寮へ持ち込む飲料や調理家電を試し、バッグを飾る。夜は学内ライブを見る。2026年9月5日、米ウィスコンシン大学で催しが開かれる予定だ。

Amazon Adsは8月31日、「First Day Ready」を発表した。参加するのはGatorade、Michael Kors、SharkNinjaの3ブランドである。

これは広告を多くの場所に出しただけではない。大学入学という生活の節目を先に決め、買い物、動画、クリエイター、現地体験を一つの順路にした。本稿では、広告の売り方が媒体枠から生活場面へ移る変化を読む。

用語メモ

  • First Day Ready:米国の大学入学をテーマに、3ブランドを束ねたAmazon Adsの広告企画。
  • Brand Innovation Lab:Amazon内の画面やサービスをまたぐ広告を個別に設計する社内チーム。
  • Brand Store:Amazon上で、企業が商品と物語をまとめて見せる専用ページ。
  • Amazon Marketing Cloud:広告への反応や購入などを、個人が直接わからない形で分析する環境。

First Day Readyは買い物、動画、学内イベントを一つの順路にした

First Day Readyは、8月31日に突然始まった企画ではない。Amazonの公式発表によると、7月1日から各ブランドの動画とBrand Storeを公開した。Prime Videoへの広告、Fire TVの画面、クリエイター動画も組み合わせている。

9月5日には、企画を大学構内へ移す。Wisconsin Unionの公式案内では、3ブランドが試食やゲーム、商品体験を用意する。入場できるライブは同大学の学生向けである。Kane Brownの公演はPrime VideoとAmazon Musicで配信する。Twitch、Fire TV、Samsung TVからも見られる予定だ。

さらに、18〜24歳と大学生向けのPrime会員制度も企画へつないだ。広告を見る、商品を試す、動画を見る、会員になる、商品を買う。Amazonは別々だった行動を「大学生活を始める」という時間順に並べた。

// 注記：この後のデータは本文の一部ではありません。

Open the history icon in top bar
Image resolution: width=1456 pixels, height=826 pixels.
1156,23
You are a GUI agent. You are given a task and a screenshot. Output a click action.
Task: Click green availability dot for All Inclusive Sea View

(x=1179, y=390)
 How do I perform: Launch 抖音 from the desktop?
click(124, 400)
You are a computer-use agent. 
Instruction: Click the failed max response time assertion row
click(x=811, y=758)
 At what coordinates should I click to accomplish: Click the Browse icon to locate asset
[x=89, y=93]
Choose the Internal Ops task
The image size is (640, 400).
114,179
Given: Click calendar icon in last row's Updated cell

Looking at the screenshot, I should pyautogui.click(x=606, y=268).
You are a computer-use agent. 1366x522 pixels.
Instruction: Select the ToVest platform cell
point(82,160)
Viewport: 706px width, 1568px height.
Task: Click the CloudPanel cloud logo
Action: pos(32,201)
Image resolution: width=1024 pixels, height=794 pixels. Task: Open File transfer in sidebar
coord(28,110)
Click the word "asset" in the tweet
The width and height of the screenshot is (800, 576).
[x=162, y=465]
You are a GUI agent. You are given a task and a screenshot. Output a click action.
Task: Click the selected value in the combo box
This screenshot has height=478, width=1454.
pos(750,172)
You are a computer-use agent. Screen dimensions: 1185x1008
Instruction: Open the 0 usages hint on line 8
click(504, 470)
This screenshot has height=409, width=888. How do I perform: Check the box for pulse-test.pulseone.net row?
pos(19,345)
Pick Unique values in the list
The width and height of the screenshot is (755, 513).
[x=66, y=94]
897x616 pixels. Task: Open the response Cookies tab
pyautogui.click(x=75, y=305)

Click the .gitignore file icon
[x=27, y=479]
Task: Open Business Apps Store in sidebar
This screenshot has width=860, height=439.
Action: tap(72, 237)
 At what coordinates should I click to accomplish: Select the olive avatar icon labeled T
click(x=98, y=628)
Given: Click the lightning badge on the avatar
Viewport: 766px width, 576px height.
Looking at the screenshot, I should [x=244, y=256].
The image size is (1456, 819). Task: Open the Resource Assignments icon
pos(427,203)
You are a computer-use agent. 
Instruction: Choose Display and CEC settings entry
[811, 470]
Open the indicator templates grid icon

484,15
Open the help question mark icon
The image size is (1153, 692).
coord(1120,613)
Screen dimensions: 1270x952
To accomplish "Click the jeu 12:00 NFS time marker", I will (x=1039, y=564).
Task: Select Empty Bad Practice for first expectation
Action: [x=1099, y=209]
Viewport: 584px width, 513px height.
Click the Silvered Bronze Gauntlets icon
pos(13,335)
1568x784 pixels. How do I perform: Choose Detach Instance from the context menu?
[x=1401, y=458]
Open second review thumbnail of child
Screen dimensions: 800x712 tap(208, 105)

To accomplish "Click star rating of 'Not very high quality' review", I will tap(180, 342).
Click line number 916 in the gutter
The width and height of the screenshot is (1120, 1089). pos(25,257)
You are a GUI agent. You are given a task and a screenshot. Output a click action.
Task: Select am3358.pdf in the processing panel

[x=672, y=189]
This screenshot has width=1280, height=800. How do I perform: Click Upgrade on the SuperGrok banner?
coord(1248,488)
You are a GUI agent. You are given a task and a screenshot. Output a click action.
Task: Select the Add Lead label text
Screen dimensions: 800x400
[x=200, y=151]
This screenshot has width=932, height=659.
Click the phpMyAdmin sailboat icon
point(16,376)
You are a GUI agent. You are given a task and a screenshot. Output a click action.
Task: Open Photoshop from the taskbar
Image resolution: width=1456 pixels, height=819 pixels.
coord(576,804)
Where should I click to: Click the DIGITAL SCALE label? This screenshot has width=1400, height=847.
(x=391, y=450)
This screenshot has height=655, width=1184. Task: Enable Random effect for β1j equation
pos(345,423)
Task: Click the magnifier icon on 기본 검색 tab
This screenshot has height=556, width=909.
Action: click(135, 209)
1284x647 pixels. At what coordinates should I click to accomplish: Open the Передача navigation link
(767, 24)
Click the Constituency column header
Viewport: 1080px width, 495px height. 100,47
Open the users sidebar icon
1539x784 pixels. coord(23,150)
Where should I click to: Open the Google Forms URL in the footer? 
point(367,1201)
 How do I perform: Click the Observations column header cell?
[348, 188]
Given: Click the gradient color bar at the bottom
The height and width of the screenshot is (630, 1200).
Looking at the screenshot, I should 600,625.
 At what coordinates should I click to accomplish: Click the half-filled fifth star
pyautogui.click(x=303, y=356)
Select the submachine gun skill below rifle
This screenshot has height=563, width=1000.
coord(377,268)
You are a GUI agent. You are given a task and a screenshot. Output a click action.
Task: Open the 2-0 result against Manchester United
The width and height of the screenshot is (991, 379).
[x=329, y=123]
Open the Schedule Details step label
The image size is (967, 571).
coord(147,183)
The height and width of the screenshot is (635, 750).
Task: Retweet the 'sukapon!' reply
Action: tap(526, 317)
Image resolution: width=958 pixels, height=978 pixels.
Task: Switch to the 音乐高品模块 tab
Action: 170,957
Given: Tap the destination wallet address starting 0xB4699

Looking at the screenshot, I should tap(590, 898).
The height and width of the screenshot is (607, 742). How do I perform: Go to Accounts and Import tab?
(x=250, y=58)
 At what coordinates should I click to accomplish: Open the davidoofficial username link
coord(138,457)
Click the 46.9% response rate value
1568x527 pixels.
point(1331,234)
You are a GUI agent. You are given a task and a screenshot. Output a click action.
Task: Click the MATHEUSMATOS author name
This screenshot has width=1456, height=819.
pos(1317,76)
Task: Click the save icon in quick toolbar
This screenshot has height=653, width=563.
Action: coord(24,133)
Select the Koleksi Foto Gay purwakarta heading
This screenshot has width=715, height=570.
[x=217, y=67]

ただし、現地イベントは記事公開時点で開催前である。参加者数、購入、ブランドへの効果はまだ確認できない。Amazonが掲げる「一つの場所で測る」という狙いと、実際の成果は分けて見る必要がある。

広告枠ではなく、生活の節目が販売単位になった

従来の計画では、動画、SNS、店頭、イベントを媒体ごとに買い、後から同じ企画に見えるよう整えることが多い。First Day Readyは順序が逆だ。先に大学入学を置き、その前後に必要な商品、娯楽、買い物をAmazon側が束ねた。

この考えは一度きりではない。Amazon Adsは4月30日、スポーツや番組公開など、関心が集まる時期を起点に広告を組む方針を示した。First Day Readyは、その対象を大学入学という生活の節目へ広げた実装である。

この設計が可能なのは、Amazonが店以外の場所も持つからだ。Prime Video、Amazon Music、Twitch、Fire TVなどである。Brand Innovation Labは、Amazonで商品を売らない企業にも同じ仕組みを提供する。ただし個別設計であり、最低出稿額が必要だ。制作にも数週間から数カ月かかるとAmazonは説明している。

背景には広告事業の成長がある。Amazonによると、2026年4〜6月の広告売上高は198億ドルで、前年同期より26%増えた。この数字はFirst Day Readyの成果ではない。買い物以外の動画やスポーツまで、広告を広げる投資余地を示す全社数字である。

計測にも限界がある。Amazon Marketing Cloudは、Amazon内外の広告反応や購入記録をまとめて分析できる。個人を直接特定しない形にする。一方、First Day Readyで現地体験と購入をどう結びつけるか、比較対象や期間は公表されていない。

ブランド・マーケティング視点を育む3つの学び

1. 媒体より先に、生活の節目を一つ決める

Amazonは動画、店、大学を先に並べなかった。「大学生活を始める」を軸に、飲む、着飾る、料理する、楽しむという行動を置いた。自社でも、卒業、引っ越し、就職など、商品が必要になる節目から企画を組み直せる。

2. 接点を増やすなら、読者が進む順番を設計する

画面を増やすだけでは体験はつながらない。First Day Readyには、動画で知り、現地で試し、Brand Storeで買う順路がある。TikTok動画が街へ出たときの責任設計と同じく、場所が変わるたびに誰が案内し、次の行動を受け持つかを決めたい。

3. 一つに束ねても、評価指標は分ける

入場者、動画視聴、会員登録、購入は同じ成果ではない。Amazonの仕組みでも、現地イベントの効果条件は未開示だ。ブランディングとマーケティングの違いを踏まえ、記憶を残す接点と、すぐ購入を生む接点を分けて評価する必要がある。